Wu Xi, cependant, semblait perdu dans d'autres pensées. Il demanda soudain : «L'Empereur n’avait-il pas annoncé en début d’année qu’il souhaitait marier le prince héritier?»
« Comme il doit hériter du trône, il est indispensable qu'il prenne une consort », expliqua Jing Qi. « Les règles sont nombreuses, et le ministère des Rites doit organiser les préparatifs avec soin, tout en respectant le calendrier pour choisir un jour propice. C’est pour cela que tout a été retardé jusqu’à maintenant. »
Wu Xi acquiesça. « Je vois. Chez nous aussi, les mariages nobles sont des affaires interminables… Mais… » Il fronça les sourcils. « Et Mademoiselle Su ? »
Jing Qi cligna des yeux, ne saisissant pas où il voulait en venir. « Hein ? Quoi à propos d’elle ? »
Wu Xi se rendit aussitôt compte que parler avec cet homme revenait à un dialogue de sourds. Avec une pointe d’agacement, il formula alors son accusation plus explicitement : «Le prince héritier était si proche de Mademoiselle Su auparavant, et maintenant, il épouse une autre femme. Très bien. Mais pourquoi, ces derniers mois, a-t-il continué à lui rendre visite ? » Il fronça les sourcils, l’air mécontent. « Ce n’est pas correct de sa part. »

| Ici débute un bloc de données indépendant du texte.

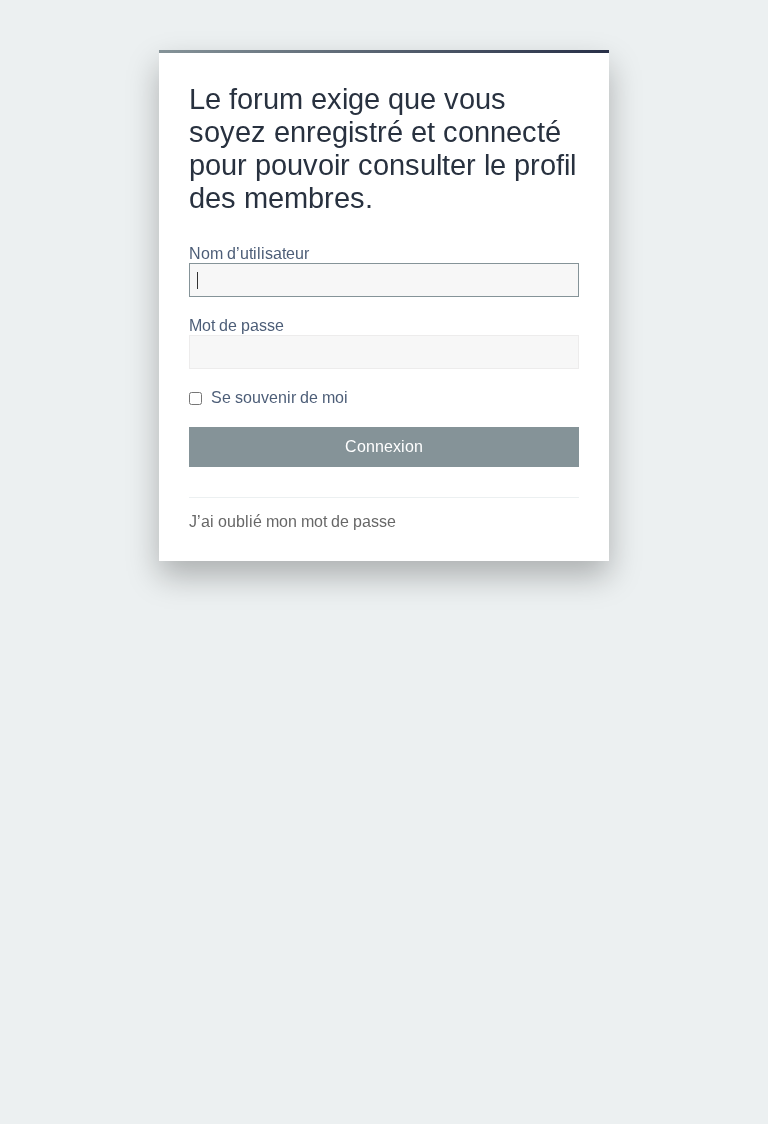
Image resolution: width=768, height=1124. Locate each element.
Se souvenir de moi (277, 397)
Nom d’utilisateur (249, 253)
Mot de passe (236, 325)
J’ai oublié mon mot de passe (292, 521)
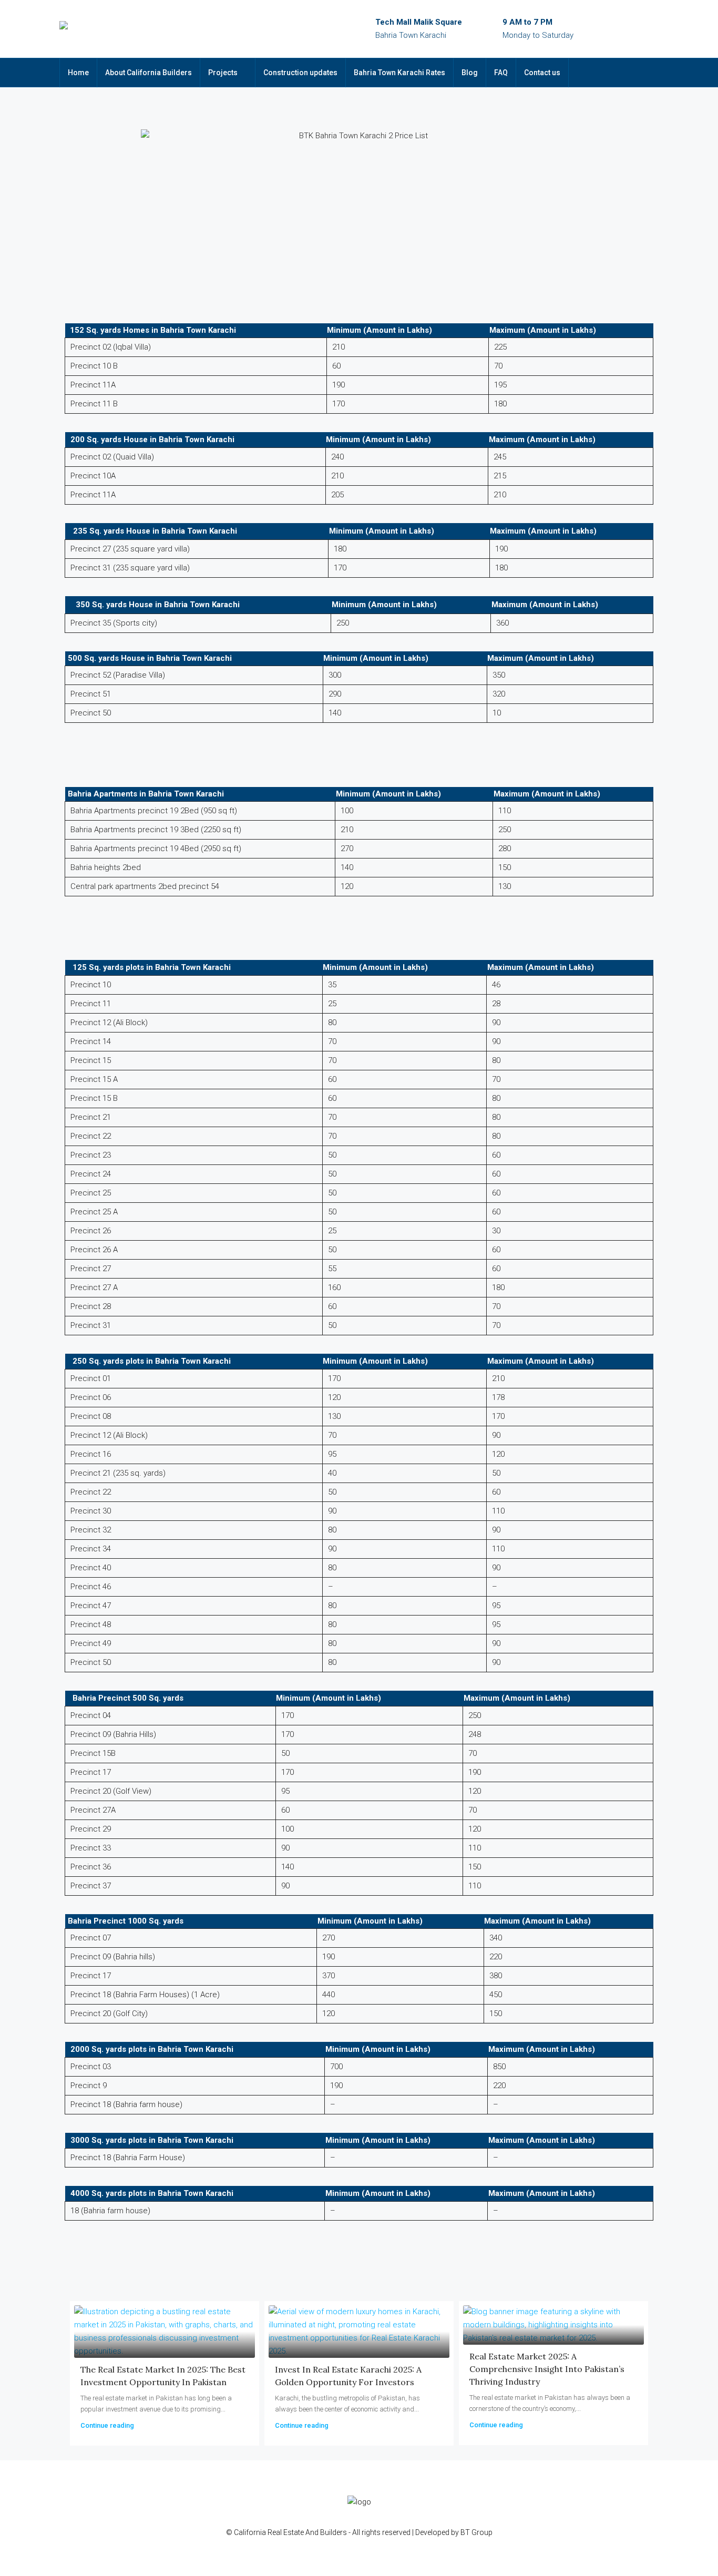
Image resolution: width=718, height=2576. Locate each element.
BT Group (476, 2532)
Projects (223, 72)
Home (78, 72)
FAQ (501, 72)
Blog (469, 72)
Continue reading (107, 2425)
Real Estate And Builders (308, 2532)
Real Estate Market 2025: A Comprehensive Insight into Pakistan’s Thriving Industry (546, 2369)
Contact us (542, 72)
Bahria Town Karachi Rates (399, 72)
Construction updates (300, 72)
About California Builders (148, 72)
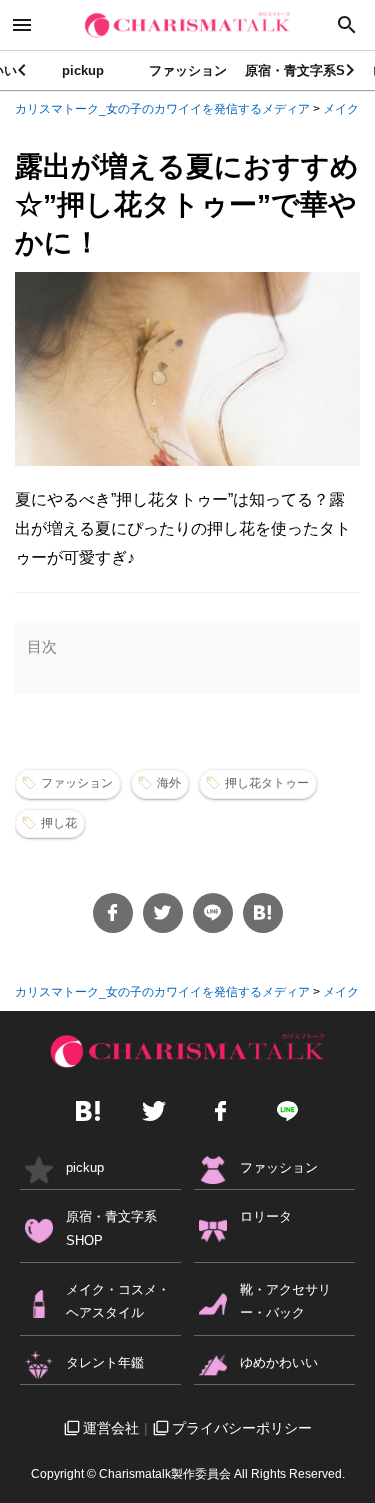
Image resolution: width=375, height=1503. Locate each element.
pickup (83, 70)
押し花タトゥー (267, 783)
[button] (351, 70)
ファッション (188, 70)
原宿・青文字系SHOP (309, 70)
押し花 (59, 823)
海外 (169, 783)
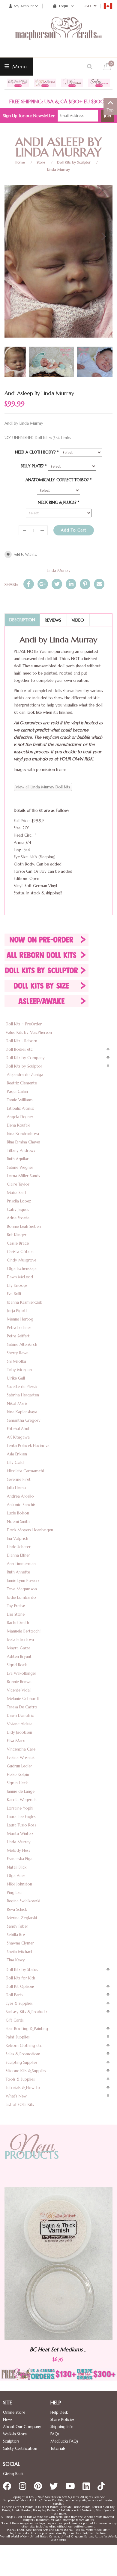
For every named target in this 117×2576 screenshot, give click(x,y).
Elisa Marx (16, 1740)
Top (110, 110)
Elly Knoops (17, 1285)
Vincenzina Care (21, 1749)
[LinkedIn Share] (71, 584)
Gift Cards (15, 2020)
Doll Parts (14, 1994)
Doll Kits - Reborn (21, 1040)
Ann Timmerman (21, 1563)
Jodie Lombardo (21, 1597)
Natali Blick (16, 1867)
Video (78, 620)
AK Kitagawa (18, 1437)
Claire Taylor (18, 1184)
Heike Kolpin (18, 1774)
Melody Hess (18, 1850)
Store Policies (62, 2419)
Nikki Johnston (19, 1884)
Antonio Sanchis (21, 1504)
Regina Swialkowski (23, 1901)
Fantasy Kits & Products (26, 2011)
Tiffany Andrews (21, 1150)
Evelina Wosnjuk (20, 1757)
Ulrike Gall (16, 1378)
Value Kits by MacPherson (29, 1032)
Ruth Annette (18, 1572)
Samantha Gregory (23, 1420)
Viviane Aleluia (19, 1723)
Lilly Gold (15, 1462)
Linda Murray (58, 169)
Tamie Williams (20, 1099)
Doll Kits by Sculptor (74, 162)
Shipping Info (62, 2426)
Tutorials (57, 2448)
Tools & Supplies (20, 2079)
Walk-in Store (15, 2434)
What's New (16, 2096)
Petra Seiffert (18, 1336)
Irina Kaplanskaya (22, 1411)
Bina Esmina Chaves (23, 1142)
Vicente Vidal (19, 1690)
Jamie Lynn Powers (23, 1580)
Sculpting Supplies (21, 2062)
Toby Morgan (19, 1369)
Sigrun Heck (17, 1782)
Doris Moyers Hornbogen (30, 1530)
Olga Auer (16, 1875)
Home (20, 162)
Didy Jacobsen (19, 1732)
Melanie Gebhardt (23, 1698)
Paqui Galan (17, 1091)
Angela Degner (20, 1116)
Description (22, 619)
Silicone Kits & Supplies (26, 2070)
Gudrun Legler (19, 1766)
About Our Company (22, 2426)
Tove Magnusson (22, 1589)
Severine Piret (19, 1479)
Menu (18, 66)
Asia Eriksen (17, 1454)
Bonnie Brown (19, 1681)
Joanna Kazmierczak (24, 1302)
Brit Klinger (16, 1234)
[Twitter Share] (57, 584)
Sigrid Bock (17, 1664)
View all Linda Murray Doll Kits (43, 787)
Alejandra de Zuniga (25, 1074)
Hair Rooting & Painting (27, 2028)
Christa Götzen (20, 1251)
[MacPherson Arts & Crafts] (59, 34)
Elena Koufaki (18, 1125)
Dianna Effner (18, 1555)
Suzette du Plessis (22, 1386)
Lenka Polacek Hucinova (28, 1445)
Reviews (53, 620)
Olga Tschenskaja (22, 1268)
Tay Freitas (16, 1605)
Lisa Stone (16, 1614)
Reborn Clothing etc (24, 2045)
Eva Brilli (14, 1293)
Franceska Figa (19, 1858)
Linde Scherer (19, 1546)
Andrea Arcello (20, 1496)
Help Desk (59, 2412)
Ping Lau (14, 1892)
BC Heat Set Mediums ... (69, 2349)
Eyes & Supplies (19, 2003)
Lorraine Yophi (20, 1808)
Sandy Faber (17, 1926)
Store (41, 162)
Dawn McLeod (20, 1277)
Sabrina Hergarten (23, 1395)
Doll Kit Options (20, 1986)
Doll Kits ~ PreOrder (24, 1024)
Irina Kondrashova (23, 1133)
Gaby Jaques (18, 1209)
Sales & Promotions (23, 2054)
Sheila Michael (19, 1951)
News (8, 2419)
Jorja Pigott (17, 1310)
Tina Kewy (16, 1960)
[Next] (103, 236)
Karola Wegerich (22, 1799)
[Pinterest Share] (85, 584)
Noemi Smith (18, 1521)
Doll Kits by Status (22, 1969)
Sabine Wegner (20, 1167)
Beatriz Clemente (22, 1083)
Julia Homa (16, 1487)
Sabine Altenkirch (22, 1344)
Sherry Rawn (17, 1352)
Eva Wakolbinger (21, 1673)
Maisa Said (16, 1192)
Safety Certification (20, 2448)
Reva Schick (17, 1909)
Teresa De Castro (22, 1707)
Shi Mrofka (16, 1361)
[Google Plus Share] (43, 584)
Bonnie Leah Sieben (24, 1226)
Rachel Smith (18, 1622)
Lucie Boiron (18, 1513)
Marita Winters (20, 1833)
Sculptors (11, 2441)
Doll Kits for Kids (20, 1978)
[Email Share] (99, 584)
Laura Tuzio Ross (21, 1825)
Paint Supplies (18, 2037)
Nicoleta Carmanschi (25, 1471)
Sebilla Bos (16, 1934)
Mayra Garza (18, 1648)
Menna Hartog (20, 1319)
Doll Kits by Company (25, 1057)
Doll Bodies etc (19, 1049)
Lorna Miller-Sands (23, 1175)
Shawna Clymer (20, 1943)
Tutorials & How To (23, 2087)
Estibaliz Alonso (20, 1108)
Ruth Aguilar (17, 1159)
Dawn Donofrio (20, 1715)
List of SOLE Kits (20, 2104)
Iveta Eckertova (20, 1639)
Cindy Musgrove (21, 1260)
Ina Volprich (17, 1538)
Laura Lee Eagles (21, 1816)
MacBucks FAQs (64, 2441)
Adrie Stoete (18, 1218)
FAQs (54, 2434)
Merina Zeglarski (22, 1917)
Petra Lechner (19, 1327)
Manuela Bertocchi (23, 1631)
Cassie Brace (18, 1243)
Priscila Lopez (19, 1201)
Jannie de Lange (20, 1791)
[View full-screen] (104, 191)
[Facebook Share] (28, 584)
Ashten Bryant (19, 1656)
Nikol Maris (17, 1403)
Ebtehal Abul (18, 1428)
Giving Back (13, 2473)
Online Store (14, 2412)
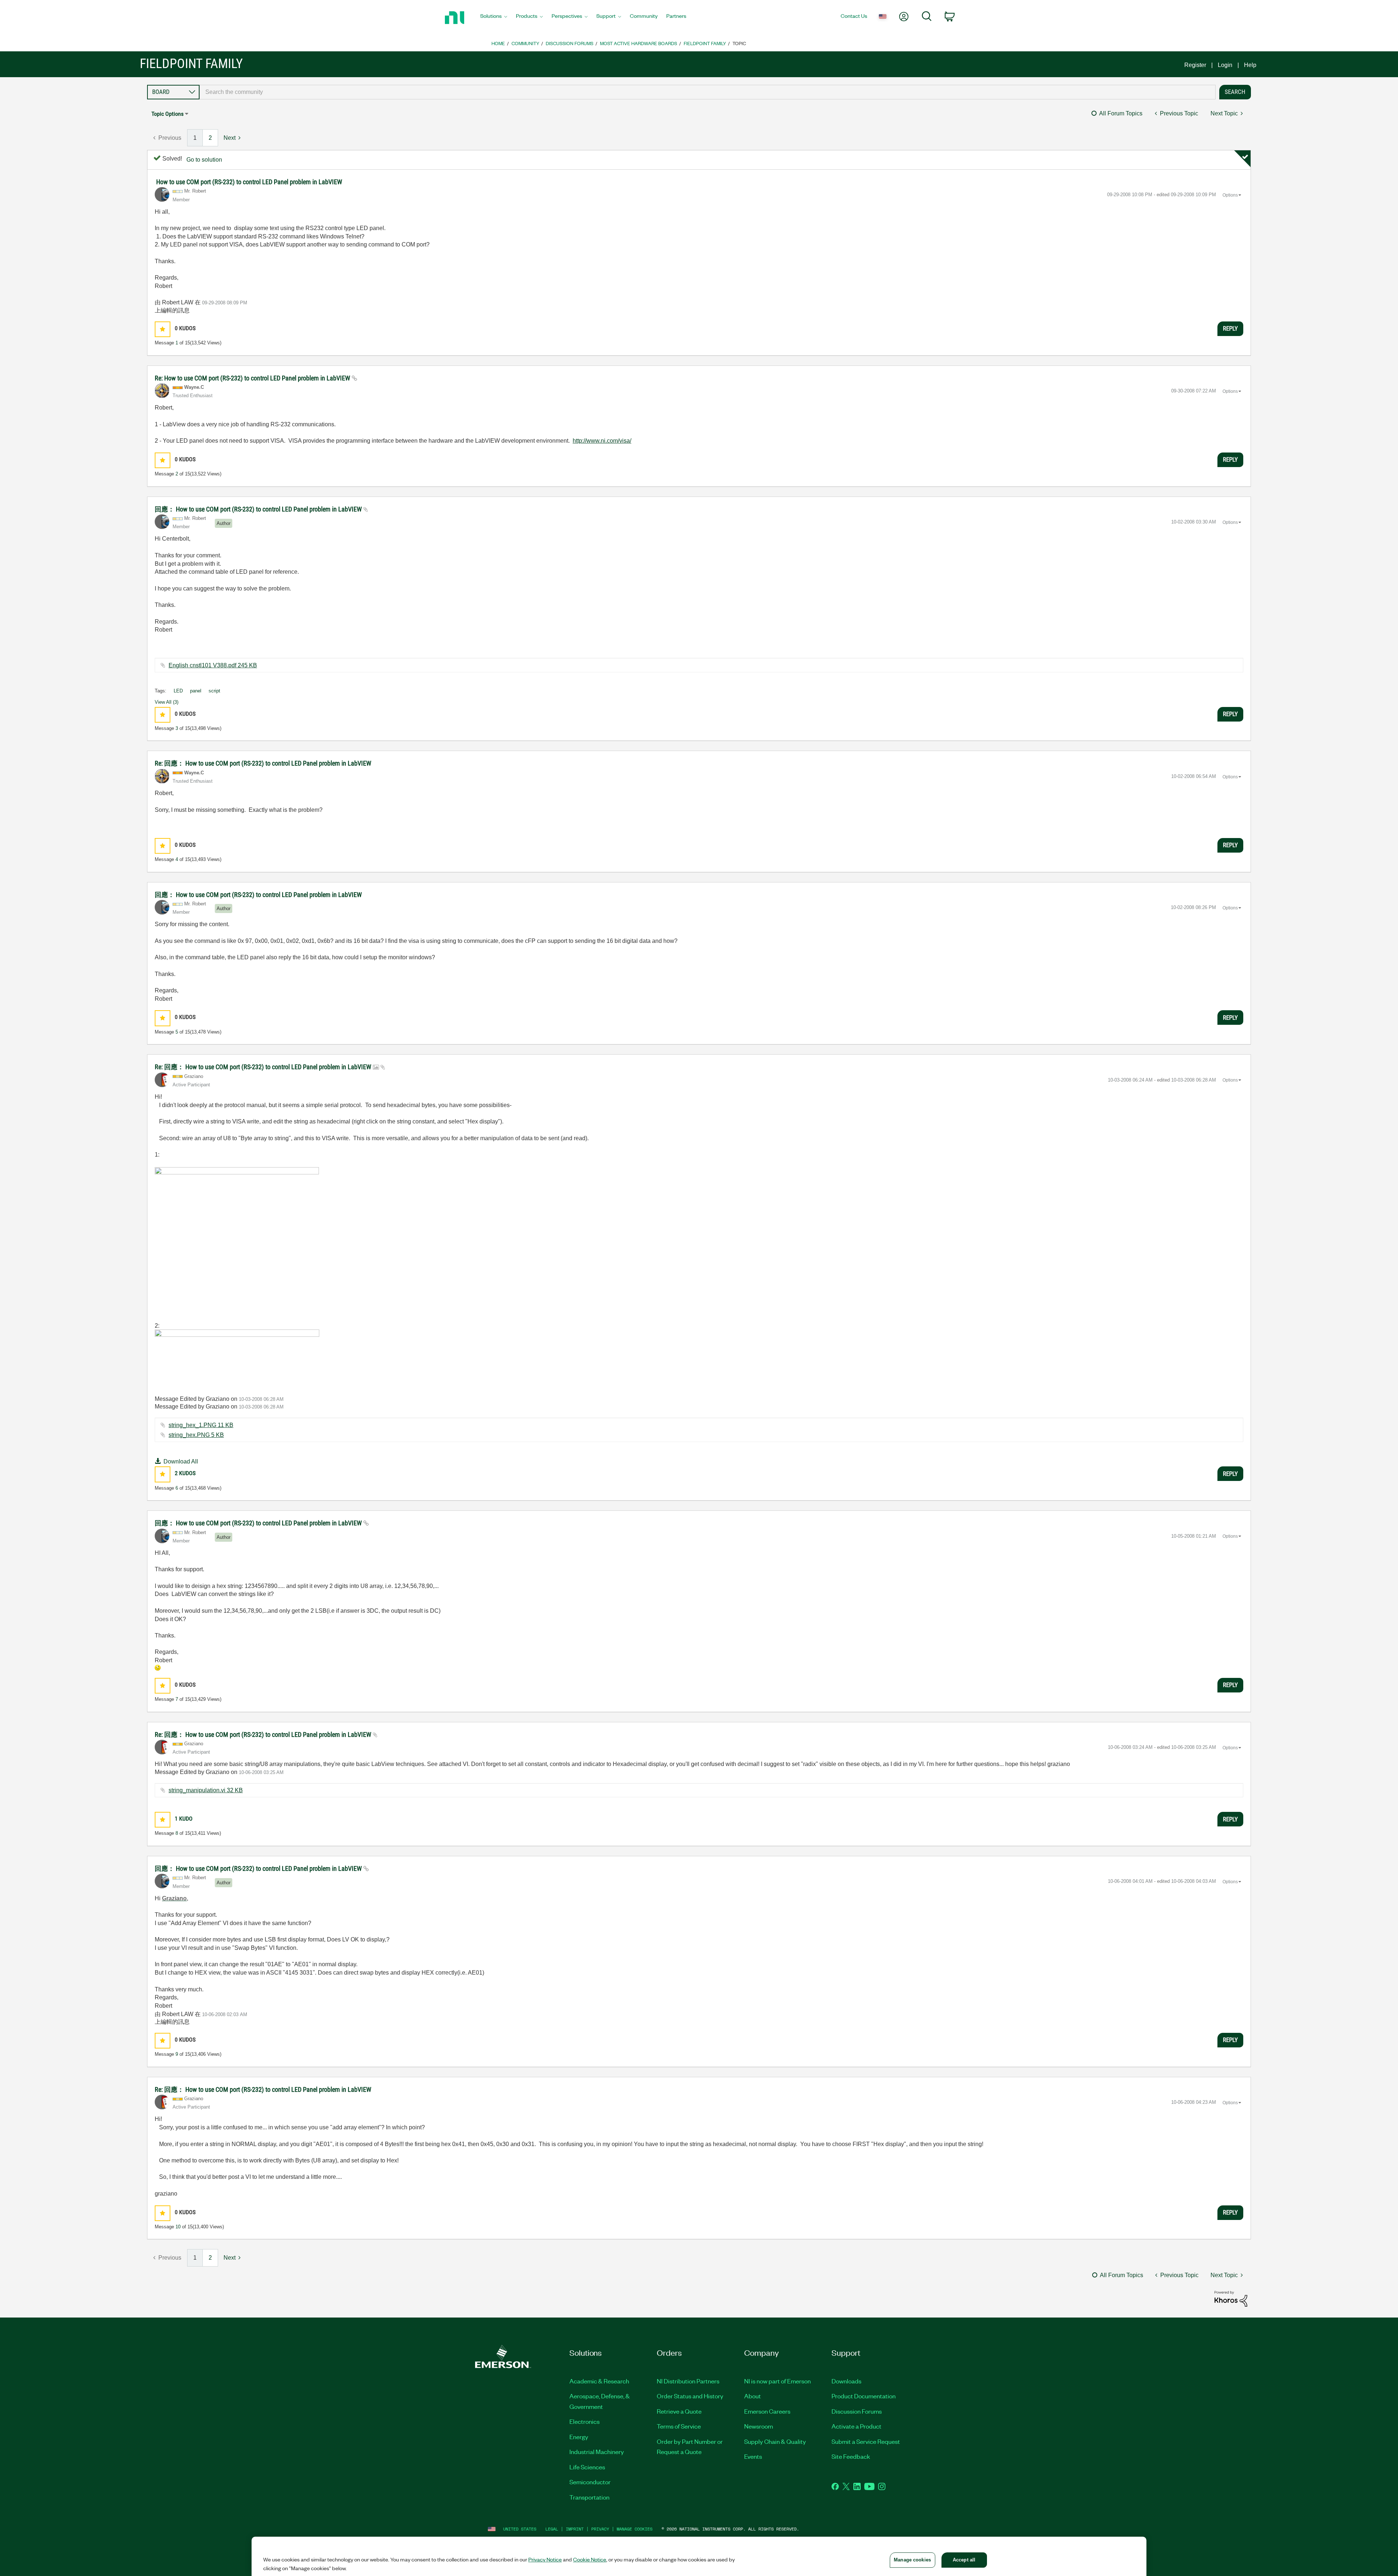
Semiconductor (590, 2482)
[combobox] (708, 92)
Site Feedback (851, 2456)
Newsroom (758, 2426)
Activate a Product (856, 2426)
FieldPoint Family (705, 43)
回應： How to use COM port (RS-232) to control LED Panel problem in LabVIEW (259, 509)
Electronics (584, 2421)
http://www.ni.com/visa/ (602, 441)
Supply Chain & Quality (775, 2441)
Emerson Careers (767, 2411)
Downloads (846, 2381)
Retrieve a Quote (679, 2411)
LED (178, 691)
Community (525, 43)
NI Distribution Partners (688, 2381)
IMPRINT (575, 2529)
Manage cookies (634, 2529)
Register (1195, 65)
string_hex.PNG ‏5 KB (196, 1435)
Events (753, 2456)
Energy (578, 2437)
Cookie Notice (589, 2559)
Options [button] (1230, 195)
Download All (180, 1461)
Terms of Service (679, 2426)
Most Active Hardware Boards (638, 43)
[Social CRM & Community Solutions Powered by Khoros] (1231, 2298)
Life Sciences (587, 2467)
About (752, 2396)
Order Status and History (690, 2396)
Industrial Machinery (596, 2451)
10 (178, 2226)
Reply (1230, 328)
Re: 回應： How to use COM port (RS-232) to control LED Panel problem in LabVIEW (263, 763)
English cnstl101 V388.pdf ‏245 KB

« Alors va lui dire toi-même », répondit Jing Qi avec impuissance.
Wu Xi le fixa d’un regard critique. « Es-tu aussi comme ça ? »
Pris au dépourvu, Jing Qi se demanda : Quel rapport cela a-t-il avec moi ? Ne venait-il pas d’être faussement accusé ? Il laissa échapper un rire sec. « Quand ai-je agi ainsi ? Pourquoi m’accuses-tu sans raison… »
« Maître. » Avant qu’il ne termine sa phrase, Ji Xiang entra et lui tendit une carte d’invitation.
« Le marquis junior (NT : He Yunxing) a envoyé ceci. Aujourd’hui, c’est le Festival Qixi. Il vous prie de bien vouloir faire une apparition dans la salle de la Nuit des Orchidées ce soir, Prince. »
L’invitation était pour le moins particulière : son enveloppe, en satin rose, était ornée de délicates broderies. Lorsqu’il l’ouvrit, un parfum sucré lui monta immédiatement au nez.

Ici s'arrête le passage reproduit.